I designed a complete lead management system for a real estate marketplace — translating ambiguous business needs into structured workflows, decision logic, and a delivery-ready PRD that aligned engineering, operations, and QA.
At Hoozing, lead handling involved multiple teams, inconsistent follow-up, unclear ownership, and too much manual judgment. I approached it not as a coordination problem alone, but as a product problem: where decisions break down, what rules should be standardized, and how the system can guide better execution.
My role went beyond documenting requests. I framed the problem, mapped the lead lifecycle end-to-end, defined user interactions and permissions, and translated business complexity into clear logic that engineering and QA could confidently implement.
This project shows how I work in a PM capacity: connecting business goals, user needs, operational realities, and execution detail into one coherent system.
The system had to balance automation with human judgment: deduplicating leads, prioritising follow-up by urgency, matching agents intelligently, and making status transitions reliable enough for reporting and cross-team coordination.
I turned a broad business request into a decision framework. The PRD clarified what should be automated, what required human confirmation, and what should remain manual because of business risk, timing, or operational edge cases.
Instead of only describing screens, I defined the logic that drives the product: lead status transitions, follow-up cadence, ranking rules for agent matching, and operational guardrails to ensure teams make consistent decisions at scale.
The real value of this work was not only documenting requirements, but shaping how the system should think: when to trigger, when to escalate, how to rank, and how to remove ambiguity across operations, sales, engineering, and QA.
Each feature was designed with clear business logic, edge case handling, and cross-functional requirements for engineering, operations, and QA.
Inbound form submissions are combined automatically when the same phone number appears within a 5-hour window. All duplicates are flagged with status "Duplicate" and linked to the canonical lead record.
Top-30 suggested agents are ranked by matching demand (project → district fallback) combined with a weighted behavioral + performance score. Overloaded agents are surfaced with a tag rather than hidden.
Each lead has its own visit calendar with full CRUD, status tracking (Scheduled / Visited / Canceled), and a survey-on-completion flow. Cancellation and visited events feed directly into agent scoring.
A daily Kanban board for Customer Service with cards sorted by lead priority, move-in urgency, and pending follow-up count. Cards appear at the cadence defined by status (daily → every 5 days).
One-click notification dispatch to matched agents with auto-generated Vietnamese templates populated from lead demand data. SMS enforces a 150-character hard limit with Zalo deep-link routing.
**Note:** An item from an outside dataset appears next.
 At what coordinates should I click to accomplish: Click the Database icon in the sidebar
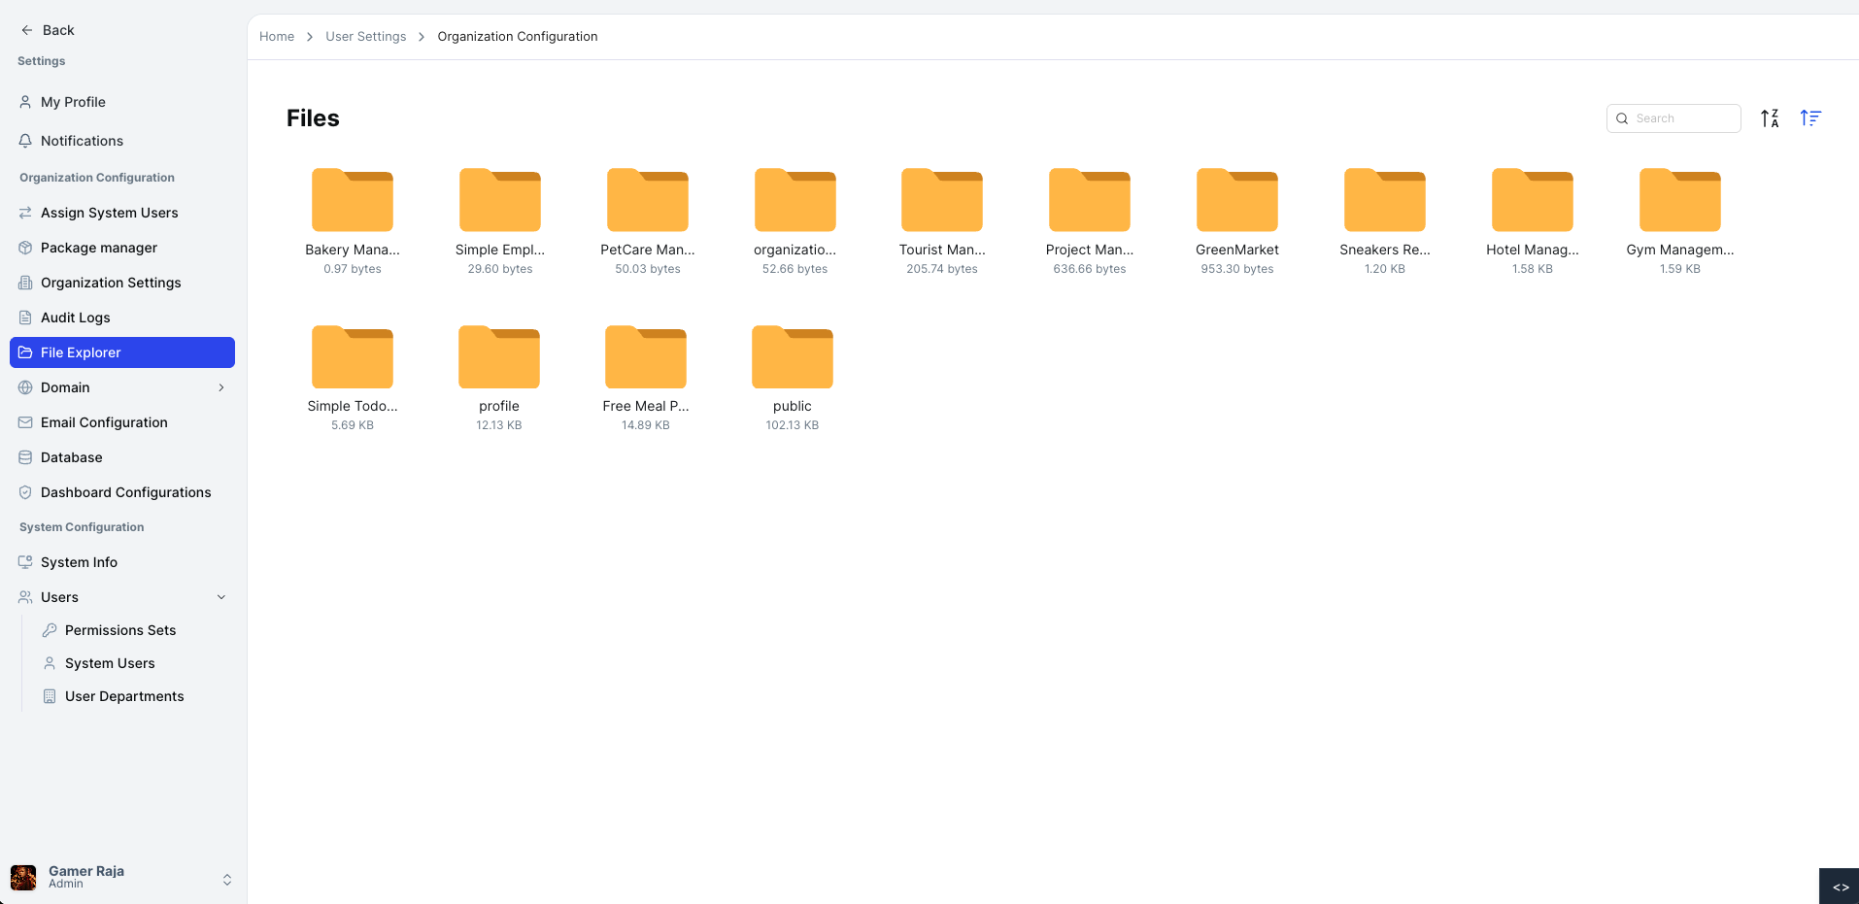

A 20-event scoring engine across Behavior (30%), Performance (60%), and Listing Quality (10%) produces a balanced score used to rank agents in the suggestion list and manage overload thresholds.
| Status | How it's set |
|---|---|
| New | Auto |
| Following P1 | Auto Timeline |
| Following P2 / P3 | Auto Timeline |
| Visiting | Auto Event Manual |
| Negotiating | Event (agent trigger) |
| Customer No Reply | Event (3× checkbox) |
| Customer Drop | Manual |
| Cannot Serve | Event Manual |
| Closed Deal | Manual |
| Lead Status | Card Frequency |
|---|---|
| New | Every day |
| Following Priority 1 | Every day |
| Following Priority 2 | Every 3rd day |
| Following Priority 3 | Every 5th day |
| Visiting | Every day |
| Negotiating | Every 2nd (Rent) / 5th (Buy) |
| Closed / Dropped | Removed from board |
I designed a scoring system that evaluates agents across behavior, performance, and listing quality. Scores use time-bounded windows (30–90 days) to prevent permanent penalties and reward sustained improvement.
Final balanced score = Σ (Metric Score × Weighting), normalized against worst/best case across all agents in the system.
Broke down an intricate state machine (lead status ↔ agent status ↔ visit status) into clear, testable rules distinguishing automatic, event-driven, and manual transitions.
Designed a multi-criteria agent scoring and ranking algorithm with time-decay windows, balanced weighting, and fallback logic for district/project matching.
Explicitly documented all "does not allow" cases (e.g. agent assignment blocked when lead is Closed/Dropped), preventing ambiguous developer interpretation and QA gaps.
PRD covers UI interactions, backend business rules, cron job logic, database migration fields, and SMS character limits — bridging product, engineering, and QA in one document.
Notification and SMS templates written in Vietnamese with dynamic field injection. Understood local real estate conventions (VND/USD pricing, 6-month minimum rental policy).
Defined role-specific views (Customer Service vs CS Leader vs Admin) with conditional display logic for dashboards and appropriate action permissions per role.